━━━━━ LISTED RECORDS

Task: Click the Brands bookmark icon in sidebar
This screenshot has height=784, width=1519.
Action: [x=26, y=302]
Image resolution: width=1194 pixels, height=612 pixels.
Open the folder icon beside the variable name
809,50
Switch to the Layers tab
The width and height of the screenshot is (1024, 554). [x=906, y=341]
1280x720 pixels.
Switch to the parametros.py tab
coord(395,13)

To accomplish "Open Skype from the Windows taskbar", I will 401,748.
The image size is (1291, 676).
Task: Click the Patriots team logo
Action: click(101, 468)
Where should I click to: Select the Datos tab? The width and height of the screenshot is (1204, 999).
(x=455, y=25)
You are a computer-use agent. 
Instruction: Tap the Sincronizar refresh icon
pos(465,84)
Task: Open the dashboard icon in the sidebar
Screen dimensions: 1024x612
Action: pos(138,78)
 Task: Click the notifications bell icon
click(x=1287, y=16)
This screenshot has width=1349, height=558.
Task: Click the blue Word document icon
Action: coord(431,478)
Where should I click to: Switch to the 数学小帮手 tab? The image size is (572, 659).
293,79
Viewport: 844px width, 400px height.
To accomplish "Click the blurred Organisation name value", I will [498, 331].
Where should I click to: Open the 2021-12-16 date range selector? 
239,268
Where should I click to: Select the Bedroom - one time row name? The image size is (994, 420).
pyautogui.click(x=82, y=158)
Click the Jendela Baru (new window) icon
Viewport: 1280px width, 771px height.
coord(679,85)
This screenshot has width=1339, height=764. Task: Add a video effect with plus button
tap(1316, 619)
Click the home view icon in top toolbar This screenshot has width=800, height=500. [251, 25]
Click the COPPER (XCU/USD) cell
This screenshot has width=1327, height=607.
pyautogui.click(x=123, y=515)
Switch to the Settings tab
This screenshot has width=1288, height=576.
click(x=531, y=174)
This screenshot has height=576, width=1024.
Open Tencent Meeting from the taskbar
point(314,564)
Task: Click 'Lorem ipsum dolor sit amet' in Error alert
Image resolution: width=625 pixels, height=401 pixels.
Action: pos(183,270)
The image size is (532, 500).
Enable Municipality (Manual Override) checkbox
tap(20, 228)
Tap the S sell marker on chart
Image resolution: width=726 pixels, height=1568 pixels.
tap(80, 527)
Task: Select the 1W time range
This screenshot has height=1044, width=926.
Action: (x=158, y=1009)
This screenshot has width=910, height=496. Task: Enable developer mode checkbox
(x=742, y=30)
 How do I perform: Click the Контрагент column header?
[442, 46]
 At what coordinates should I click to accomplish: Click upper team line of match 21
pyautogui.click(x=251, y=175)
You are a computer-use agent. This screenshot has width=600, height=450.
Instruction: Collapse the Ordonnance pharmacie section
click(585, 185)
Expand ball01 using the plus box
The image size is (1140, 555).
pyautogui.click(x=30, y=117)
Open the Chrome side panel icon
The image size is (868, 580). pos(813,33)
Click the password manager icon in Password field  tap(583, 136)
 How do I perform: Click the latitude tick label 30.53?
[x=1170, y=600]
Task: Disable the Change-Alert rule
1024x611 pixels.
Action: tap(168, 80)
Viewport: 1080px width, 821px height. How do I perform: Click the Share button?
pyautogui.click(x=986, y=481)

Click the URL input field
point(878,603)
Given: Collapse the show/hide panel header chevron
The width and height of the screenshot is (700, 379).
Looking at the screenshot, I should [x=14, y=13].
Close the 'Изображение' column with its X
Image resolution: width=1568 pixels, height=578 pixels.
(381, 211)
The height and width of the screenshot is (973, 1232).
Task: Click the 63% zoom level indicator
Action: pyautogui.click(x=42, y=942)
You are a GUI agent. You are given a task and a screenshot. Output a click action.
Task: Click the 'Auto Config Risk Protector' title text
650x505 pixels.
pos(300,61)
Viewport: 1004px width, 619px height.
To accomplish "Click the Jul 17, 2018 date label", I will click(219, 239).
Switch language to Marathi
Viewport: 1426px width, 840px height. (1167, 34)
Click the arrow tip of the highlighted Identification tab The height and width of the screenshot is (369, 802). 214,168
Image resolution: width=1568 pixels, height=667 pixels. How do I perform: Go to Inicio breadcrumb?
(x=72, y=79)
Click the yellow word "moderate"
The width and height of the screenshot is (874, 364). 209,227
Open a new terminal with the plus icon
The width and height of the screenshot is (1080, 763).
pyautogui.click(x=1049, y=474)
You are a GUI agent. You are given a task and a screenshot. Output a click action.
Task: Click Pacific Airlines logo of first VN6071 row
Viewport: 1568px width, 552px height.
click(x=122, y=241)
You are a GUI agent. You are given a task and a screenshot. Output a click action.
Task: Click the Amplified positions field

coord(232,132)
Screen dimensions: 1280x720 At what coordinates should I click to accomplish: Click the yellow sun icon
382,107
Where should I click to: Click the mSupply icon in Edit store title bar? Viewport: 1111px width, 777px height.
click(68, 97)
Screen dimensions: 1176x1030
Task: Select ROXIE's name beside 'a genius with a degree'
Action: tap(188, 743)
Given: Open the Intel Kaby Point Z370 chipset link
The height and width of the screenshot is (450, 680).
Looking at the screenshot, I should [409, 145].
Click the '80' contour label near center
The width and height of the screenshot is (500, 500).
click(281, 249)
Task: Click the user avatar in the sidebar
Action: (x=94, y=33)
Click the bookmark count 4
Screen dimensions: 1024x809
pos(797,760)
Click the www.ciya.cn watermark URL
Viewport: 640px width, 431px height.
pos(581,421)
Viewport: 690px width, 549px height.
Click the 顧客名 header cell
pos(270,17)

━━━━━━━━━━

Can you restate every record above word for word?

Task: Click the Brands bookmark icon in sidebar
This screenshot has height=784, width=1519.
Action: [x=26, y=302]
Image resolution: width=1194 pixels, height=612 pixels.
Open the folder icon beside the variable name
809,50
Switch to the Layers tab
The width and height of the screenshot is (1024, 554). [x=906, y=341]
1280x720 pixels.
Switch to the parametros.py tab
coord(395,13)

To accomplish "Open Skype from the Windows taskbar", I will 401,748.
The image size is (1291, 676).
Task: Click the Patriots team logo
Action: click(101, 468)
Where should I click to: Select the Datos tab? The width and height of the screenshot is (1204, 999).
(x=455, y=25)
You are a computer-use agent. 
Instruction: Tap the Sincronizar refresh icon
pos(465,84)
Task: Open the dashboard icon in the sidebar
Screen dimensions: 1024x612
Action: pos(138,78)
 Task: Click the notifications bell icon
click(x=1287, y=16)
This screenshot has width=1349, height=558.
Task: Click the blue Word document icon
Action: coord(431,478)
Where should I click to: Switch to the 数学小帮手 tab? The image size is (572, 659).
293,79
Viewport: 844px width, 400px height.
To accomplish "Click the blurred Organisation name value", I will [498, 331].
Where should I click to: Open the 2021-12-16 date range selector? 
239,268
Where should I click to: Select the Bedroom - one time row name? The image size is (994, 420).
pyautogui.click(x=82, y=158)
Click the Jendela Baru (new window) icon
Viewport: 1280px width, 771px height.
coord(679,85)
This screenshot has width=1339, height=764. Task: Add a video effect with plus button
tap(1316, 619)
Click the home view icon in top toolbar This screenshot has width=800, height=500. [251, 25]
Click the COPPER (XCU/USD) cell
This screenshot has width=1327, height=607.
pyautogui.click(x=123, y=515)
Switch to the Settings tab
This screenshot has width=1288, height=576.
click(x=531, y=174)
This screenshot has height=576, width=1024.
Open Tencent Meeting from the taskbar
point(314,564)
Task: Click 'Lorem ipsum dolor sit amet' in Error alert
Image resolution: width=625 pixels, height=401 pixels.
Action: pos(183,270)
The image size is (532, 500).
Enable Municipality (Manual Override) checkbox
tap(20, 228)
Tap the S sell marker on chart
Image resolution: width=726 pixels, height=1568 pixels.
tap(80, 527)
Task: Select the 1W time range
This screenshot has height=1044, width=926.
Action: (x=158, y=1009)
This screenshot has width=910, height=496. Task: Enable developer mode checkbox
(x=742, y=30)
 How do I perform: Click the Контрагент column header?
[442, 46]
 At what coordinates should I click to accomplish: Click upper team line of match 21
pyautogui.click(x=251, y=175)
You are a computer-use agent. This screenshot has width=600, height=450.
Instruction: Collapse the Ordonnance pharmacie section
click(585, 185)
Expand ball01 using the plus box
The image size is (1140, 555).
pyautogui.click(x=30, y=117)
Open the Chrome side panel icon
The image size is (868, 580). pos(813,33)
Click the password manager icon in Password field  tap(583, 136)
 How do I perform: Click the latitude tick label 30.53?
[x=1170, y=600]
Task: Disable the Change-Alert rule
1024x611 pixels.
Action: tap(168, 80)
Viewport: 1080px width, 821px height. How do I perform: Click the Share button?
pyautogui.click(x=986, y=481)

Click the URL input field
point(878,603)
Given: Collapse the show/hide panel header chevron
The width and height of the screenshot is (700, 379).
Looking at the screenshot, I should [x=14, y=13].
Close the 'Изображение' column with its X
Image resolution: width=1568 pixels, height=578 pixels.
(381, 211)
The height and width of the screenshot is (973, 1232).
Task: Click the 63% zoom level indicator
Action: pyautogui.click(x=42, y=942)
You are a GUI agent. You are given a task and a screenshot. Output a click action.
Task: Click the 'Auto Config Risk Protector' title text
650x505 pixels.
pos(300,61)
Viewport: 1004px width, 619px height.
To accomplish "Click the Jul 17, 2018 date label", I will click(219, 239).
Switch language to Marathi
Viewport: 1426px width, 840px height. (1167, 34)
Click the arrow tip of the highlighted Identification tab The height and width of the screenshot is (369, 802). 214,168
Image resolution: width=1568 pixels, height=667 pixels. How do I perform: Go to Inicio breadcrumb?
(x=72, y=79)
Click the yellow word "moderate"
The width and height of the screenshot is (874, 364). 209,227
Open a new terminal with the plus icon
The width and height of the screenshot is (1080, 763).
pyautogui.click(x=1049, y=474)
You are a GUI agent. You are given a task and a screenshot. Output a click action.
Task: Click Pacific Airlines logo of first VN6071 row
Viewport: 1568px width, 552px height.
click(x=122, y=241)
You are a GUI agent. You are given a task and a screenshot. Output a click action.
Task: Click the Amplified positions field

coord(232,132)
Screen dimensions: 1280x720 At what coordinates should I click to accomplish: Click the yellow sun icon
382,107
Where should I click to: Click the mSupply icon in Edit store title bar? Viewport: 1111px width, 777px height.
click(68, 97)
Screen dimensions: 1176x1030
Task: Select ROXIE's name beside 'a genius with a degree'
Action: tap(188, 743)
Given: Open the Intel Kaby Point Z370 chipset link
The height and width of the screenshot is (450, 680).
Looking at the screenshot, I should [409, 145].
Click the '80' contour label near center
The width and height of the screenshot is (500, 500).
click(281, 249)
Task: Click the user avatar in the sidebar
Action: (x=94, y=33)
Click the bookmark count 4
Screen dimensions: 1024x809
pos(797,760)
Click the www.ciya.cn watermark URL
Viewport: 640px width, 431px height.
pos(581,421)
Viewport: 690px width, 549px height.
Click the 顧客名 header cell
pos(270,17)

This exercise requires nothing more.